• **What you have to do**
All of the data below is to be returned unaltered.
####
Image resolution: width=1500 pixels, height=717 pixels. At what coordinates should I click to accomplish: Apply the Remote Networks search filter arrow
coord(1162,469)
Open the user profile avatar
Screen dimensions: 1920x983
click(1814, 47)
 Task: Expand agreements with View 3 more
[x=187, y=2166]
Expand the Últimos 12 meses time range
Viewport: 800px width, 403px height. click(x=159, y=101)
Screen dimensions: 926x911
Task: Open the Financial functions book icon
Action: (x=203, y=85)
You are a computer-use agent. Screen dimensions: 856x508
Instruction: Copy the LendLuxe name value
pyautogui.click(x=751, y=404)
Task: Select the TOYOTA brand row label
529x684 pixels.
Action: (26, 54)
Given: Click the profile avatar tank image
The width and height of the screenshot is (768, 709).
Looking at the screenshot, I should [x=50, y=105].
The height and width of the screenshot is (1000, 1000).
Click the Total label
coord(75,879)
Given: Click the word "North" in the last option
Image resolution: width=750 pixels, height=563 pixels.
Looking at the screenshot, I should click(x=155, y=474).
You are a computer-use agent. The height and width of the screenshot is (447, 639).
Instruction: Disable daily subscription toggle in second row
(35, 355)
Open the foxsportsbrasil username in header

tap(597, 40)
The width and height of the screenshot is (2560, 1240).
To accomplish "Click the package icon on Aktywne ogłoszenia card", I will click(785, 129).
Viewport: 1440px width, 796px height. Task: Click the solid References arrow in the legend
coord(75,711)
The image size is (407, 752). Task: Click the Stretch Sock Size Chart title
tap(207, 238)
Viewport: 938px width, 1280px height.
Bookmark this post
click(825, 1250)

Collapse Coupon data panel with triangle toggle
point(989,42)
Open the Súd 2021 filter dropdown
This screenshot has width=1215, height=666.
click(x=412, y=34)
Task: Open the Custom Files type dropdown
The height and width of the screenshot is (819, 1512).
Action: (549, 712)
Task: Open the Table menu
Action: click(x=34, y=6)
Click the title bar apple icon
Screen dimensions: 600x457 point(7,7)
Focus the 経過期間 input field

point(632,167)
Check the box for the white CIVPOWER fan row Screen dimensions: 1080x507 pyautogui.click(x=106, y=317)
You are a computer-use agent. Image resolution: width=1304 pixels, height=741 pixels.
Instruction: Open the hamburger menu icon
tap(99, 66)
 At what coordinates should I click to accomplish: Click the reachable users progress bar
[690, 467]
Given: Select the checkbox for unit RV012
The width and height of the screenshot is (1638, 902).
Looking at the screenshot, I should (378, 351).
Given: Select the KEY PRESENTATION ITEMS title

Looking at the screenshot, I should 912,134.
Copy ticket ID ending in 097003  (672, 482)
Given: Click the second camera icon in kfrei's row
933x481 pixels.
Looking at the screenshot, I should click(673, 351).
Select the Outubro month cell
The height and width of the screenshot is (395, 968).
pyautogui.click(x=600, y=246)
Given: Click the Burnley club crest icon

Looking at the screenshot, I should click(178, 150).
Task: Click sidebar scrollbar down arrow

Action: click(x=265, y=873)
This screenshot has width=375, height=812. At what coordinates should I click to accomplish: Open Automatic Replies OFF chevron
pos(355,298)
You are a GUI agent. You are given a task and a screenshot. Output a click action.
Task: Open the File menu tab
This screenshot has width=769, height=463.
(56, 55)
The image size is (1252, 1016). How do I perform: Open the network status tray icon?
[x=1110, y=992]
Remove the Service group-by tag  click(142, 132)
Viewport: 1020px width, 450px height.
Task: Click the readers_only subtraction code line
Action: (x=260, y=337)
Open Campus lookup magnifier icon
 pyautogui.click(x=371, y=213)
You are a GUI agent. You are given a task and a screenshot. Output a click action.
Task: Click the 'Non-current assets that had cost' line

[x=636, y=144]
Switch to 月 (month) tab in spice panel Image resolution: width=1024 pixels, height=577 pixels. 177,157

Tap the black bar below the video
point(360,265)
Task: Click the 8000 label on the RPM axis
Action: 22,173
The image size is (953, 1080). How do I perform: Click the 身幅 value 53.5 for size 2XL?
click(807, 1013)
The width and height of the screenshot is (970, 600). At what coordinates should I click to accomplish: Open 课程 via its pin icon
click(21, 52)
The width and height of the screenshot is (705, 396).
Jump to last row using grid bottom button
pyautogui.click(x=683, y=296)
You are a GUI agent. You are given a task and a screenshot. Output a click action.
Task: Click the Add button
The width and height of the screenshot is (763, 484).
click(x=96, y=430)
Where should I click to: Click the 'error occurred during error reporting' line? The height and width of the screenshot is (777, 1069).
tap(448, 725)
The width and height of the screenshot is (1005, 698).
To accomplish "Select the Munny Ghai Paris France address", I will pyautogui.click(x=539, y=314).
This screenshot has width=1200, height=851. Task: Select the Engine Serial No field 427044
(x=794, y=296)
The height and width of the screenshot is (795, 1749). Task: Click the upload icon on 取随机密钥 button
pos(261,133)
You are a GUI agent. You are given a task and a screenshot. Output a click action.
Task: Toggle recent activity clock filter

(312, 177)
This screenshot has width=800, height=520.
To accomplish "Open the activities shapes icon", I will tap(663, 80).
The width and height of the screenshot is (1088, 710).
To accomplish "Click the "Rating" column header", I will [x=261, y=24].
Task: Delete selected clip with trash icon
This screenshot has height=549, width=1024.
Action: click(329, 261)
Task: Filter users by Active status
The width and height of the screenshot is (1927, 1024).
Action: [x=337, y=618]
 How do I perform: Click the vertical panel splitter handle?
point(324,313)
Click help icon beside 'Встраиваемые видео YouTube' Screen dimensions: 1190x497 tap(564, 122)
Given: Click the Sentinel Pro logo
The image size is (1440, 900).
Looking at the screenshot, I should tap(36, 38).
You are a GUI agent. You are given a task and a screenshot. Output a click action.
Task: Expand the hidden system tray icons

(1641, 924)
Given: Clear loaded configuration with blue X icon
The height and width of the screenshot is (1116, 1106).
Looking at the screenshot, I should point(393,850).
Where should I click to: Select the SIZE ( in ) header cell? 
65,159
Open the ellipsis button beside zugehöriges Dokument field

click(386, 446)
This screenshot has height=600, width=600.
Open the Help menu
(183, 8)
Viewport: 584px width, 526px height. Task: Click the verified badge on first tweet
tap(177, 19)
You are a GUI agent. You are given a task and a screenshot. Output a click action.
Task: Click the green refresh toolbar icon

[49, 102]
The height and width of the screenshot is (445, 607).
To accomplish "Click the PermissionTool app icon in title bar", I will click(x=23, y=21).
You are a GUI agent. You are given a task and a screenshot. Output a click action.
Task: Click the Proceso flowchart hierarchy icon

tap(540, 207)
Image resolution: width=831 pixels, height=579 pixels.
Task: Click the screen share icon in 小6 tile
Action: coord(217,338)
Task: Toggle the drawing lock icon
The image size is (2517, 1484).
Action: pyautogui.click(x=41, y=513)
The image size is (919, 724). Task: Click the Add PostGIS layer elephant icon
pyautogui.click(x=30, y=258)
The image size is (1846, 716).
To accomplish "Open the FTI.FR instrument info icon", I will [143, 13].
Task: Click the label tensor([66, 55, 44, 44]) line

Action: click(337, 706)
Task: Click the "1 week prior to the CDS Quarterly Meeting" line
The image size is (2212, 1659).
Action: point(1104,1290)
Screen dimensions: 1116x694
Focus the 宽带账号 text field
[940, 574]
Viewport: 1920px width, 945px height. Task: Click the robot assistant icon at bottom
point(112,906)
####
• **Exercise result**
Image resolution: width=1500 pixels, height=717 pixels. At what coordinates should I click to accomplish: Apply the Remote Networks search filter arrow
coord(1162,469)
Open the user profile avatar
Screen dimensions: 1920x983
click(1814, 47)
 Task: Expand agreements with View 3 more
[x=187, y=2166]
Expand the Últimos 12 meses time range
Viewport: 800px width, 403px height. click(x=159, y=101)
Screen dimensions: 926x911
Task: Open the Financial functions book icon
Action: (x=203, y=85)
You are a computer-use agent. Screen dimensions: 856x508
Instruction: Copy the LendLuxe name value
pyautogui.click(x=751, y=404)
Task: Select the TOYOTA brand row label
529x684 pixels.
Action: (26, 54)
Given: Click the profile avatar tank image
The width and height of the screenshot is (768, 709).
Looking at the screenshot, I should [x=50, y=105].
The height and width of the screenshot is (1000, 1000).
Click the Total label
coord(75,879)
Given: Click the word "North" in the last option
Image resolution: width=750 pixels, height=563 pixels.
Looking at the screenshot, I should click(x=155, y=474).
You are a computer-use agent. The height and width of the screenshot is (447, 639).
Instruction: Disable daily subscription toggle in second row
(35, 355)
Open the foxsportsbrasil username in header

tap(597, 40)
The width and height of the screenshot is (2560, 1240).
To accomplish "Click the package icon on Aktywne ogłoszenia card", I will click(785, 129).
Viewport: 1440px width, 796px height. Task: Click the solid References arrow in the legend
coord(75,711)
The image size is (407, 752). Task: Click the Stretch Sock Size Chart title
tap(207, 238)
Viewport: 938px width, 1280px height.
Bookmark this post
click(825, 1250)

Collapse Coupon data panel with triangle toggle
point(989,42)
Open the Súd 2021 filter dropdown
This screenshot has width=1215, height=666.
click(x=412, y=34)
Task: Open the Custom Files type dropdown
The height and width of the screenshot is (819, 1512).
Action: (549, 712)
Task: Open the Table menu
Action: click(x=34, y=6)
Click the title bar apple icon
Screen dimensions: 600x457 point(7,7)
Focus the 経過期間 input field

point(632,167)
Check the box for the white CIVPOWER fan row Screen dimensions: 1080x507 pyautogui.click(x=106, y=317)
You are a computer-use agent. Image resolution: width=1304 pixels, height=741 pixels.
Instruction: Open the hamburger menu icon
tap(99, 66)
 At what coordinates should I click to accomplish: Click the reachable users progress bar
[690, 467]
Given: Select the checkbox for unit RV012
The width and height of the screenshot is (1638, 902).
Looking at the screenshot, I should (378, 351).
Given: Select the KEY PRESENTATION ITEMS title

Looking at the screenshot, I should 912,134.
Copy ticket ID ending in 097003  (672, 482)
Given: Click the second camera icon in kfrei's row
933x481 pixels.
Looking at the screenshot, I should click(673, 351).
Select the Outubro month cell
The height and width of the screenshot is (395, 968).
pyautogui.click(x=600, y=246)
Given: Click the Burnley club crest icon

Looking at the screenshot, I should click(178, 150).
Task: Click sidebar scrollbar down arrow

Action: click(x=265, y=873)
This screenshot has width=375, height=812. At what coordinates should I click to accomplish: Open Automatic Replies OFF chevron
pos(355,298)
You are a GUI agent. You are given a task and a screenshot. Output a click action.
Task: Open the File menu tab
This screenshot has width=769, height=463.
(56, 55)
The image size is (1252, 1016). How do I perform: Open the network status tray icon?
[x=1110, y=992]
Remove the Service group-by tag  click(142, 132)
Viewport: 1020px width, 450px height.
Task: Click the readers_only subtraction code line
Action: (x=260, y=337)
Open Campus lookup magnifier icon
 pyautogui.click(x=371, y=213)
You are a GUI agent. You are given a task and a screenshot. Output a click action.
Task: Click the 'Non-current assets that had cost' line

[x=636, y=144]
Switch to 月 (month) tab in spice panel Image resolution: width=1024 pixels, height=577 pixels. 177,157

Tap the black bar below the video
point(360,265)
Task: Click the 8000 label on the RPM axis
Action: 22,173
The image size is (953, 1080). How do I perform: Click the 身幅 value 53.5 for size 2XL?
click(807, 1013)
The width and height of the screenshot is (970, 600). At what coordinates should I click to accomplish: Open 课程 via its pin icon
click(21, 52)
The width and height of the screenshot is (705, 396).
Jump to last row using grid bottom button
pyautogui.click(x=683, y=296)
You are a GUI agent. You are given a task and a screenshot. Output a click action.
Task: Click the Add button
The width and height of the screenshot is (763, 484).
click(x=96, y=430)
Where should I click to: Click the 'error occurred during error reporting' line? The height and width of the screenshot is (777, 1069).
tap(448, 725)
The width and height of the screenshot is (1005, 698).
To accomplish "Select the Munny Ghai Paris France address", I will pyautogui.click(x=539, y=314).
This screenshot has width=1200, height=851. Task: Select the Engine Serial No field 427044
(x=794, y=296)
The height and width of the screenshot is (795, 1749). Task: Click the upload icon on 取随机密钥 button
pos(261,133)
You are a GUI agent. You are given a task and a screenshot. Output a click action.
Task: Toggle recent activity clock filter

(312, 177)
This screenshot has width=800, height=520.
To accomplish "Open the activities shapes icon", I will tap(663, 80).
The width and height of the screenshot is (1088, 710).
To accomplish "Click the "Rating" column header", I will [x=261, y=24].
Task: Delete selected clip with trash icon
This screenshot has height=549, width=1024.
Action: click(329, 261)
Task: Filter users by Active status
The width and height of the screenshot is (1927, 1024).
Action: [x=337, y=618]
 How do I perform: Click the vertical panel splitter handle?
point(324,313)
Click help icon beside 'Встраиваемые видео YouTube' Screen dimensions: 1190x497 tap(564, 122)
Given: Click the Sentinel Pro logo
The image size is (1440, 900).
Looking at the screenshot, I should tap(36, 38).
You are a GUI agent. You are given a task and a screenshot. Output a click action.
Task: Expand the hidden system tray icons

(1641, 924)
Given: Clear loaded configuration with blue X icon
The height and width of the screenshot is (1116, 1106).
Looking at the screenshot, I should point(393,850).
Where should I click to: Select the SIZE ( in ) header cell? 
65,159
Open the ellipsis button beside zugehöriges Dokument field

click(386, 446)
This screenshot has height=600, width=600.
Open the Help menu
(183, 8)
Viewport: 584px width, 526px height. Task: Click the verified badge on first tweet
tap(177, 19)
You are a GUI agent. You are given a task and a screenshot. Output a click action.
Task: Click the green refresh toolbar icon

[49, 102]
The height and width of the screenshot is (445, 607).
To accomplish "Click the PermissionTool app icon in title bar", I will click(x=23, y=21).
You are a GUI agent. You are given a task and a screenshot. Output a click action.
Task: Click the Proceso flowchart hierarchy icon

tap(540, 207)
Image resolution: width=831 pixels, height=579 pixels.
Task: Click the screen share icon in 小6 tile
Action: coord(217,338)
Task: Toggle the drawing lock icon
The image size is (2517, 1484).
Action: pyautogui.click(x=41, y=513)
The image size is (919, 724). Task: Click the Add PostGIS layer elephant icon
pyautogui.click(x=30, y=258)
The image size is (1846, 716).
To accomplish "Open the FTI.FR instrument info icon", I will [143, 13].
Task: Click the label tensor([66, 55, 44, 44]) line

Action: click(337, 706)
Task: Click the "1 week prior to the CDS Quarterly Meeting" line
The image size is (2212, 1659).
Action: point(1104,1290)
Screen dimensions: 1116x694
Focus the 宽带账号 text field
[940, 574]
Viewport: 1920px width, 945px height. Task: Click the robot assistant icon at bottom
point(112,906)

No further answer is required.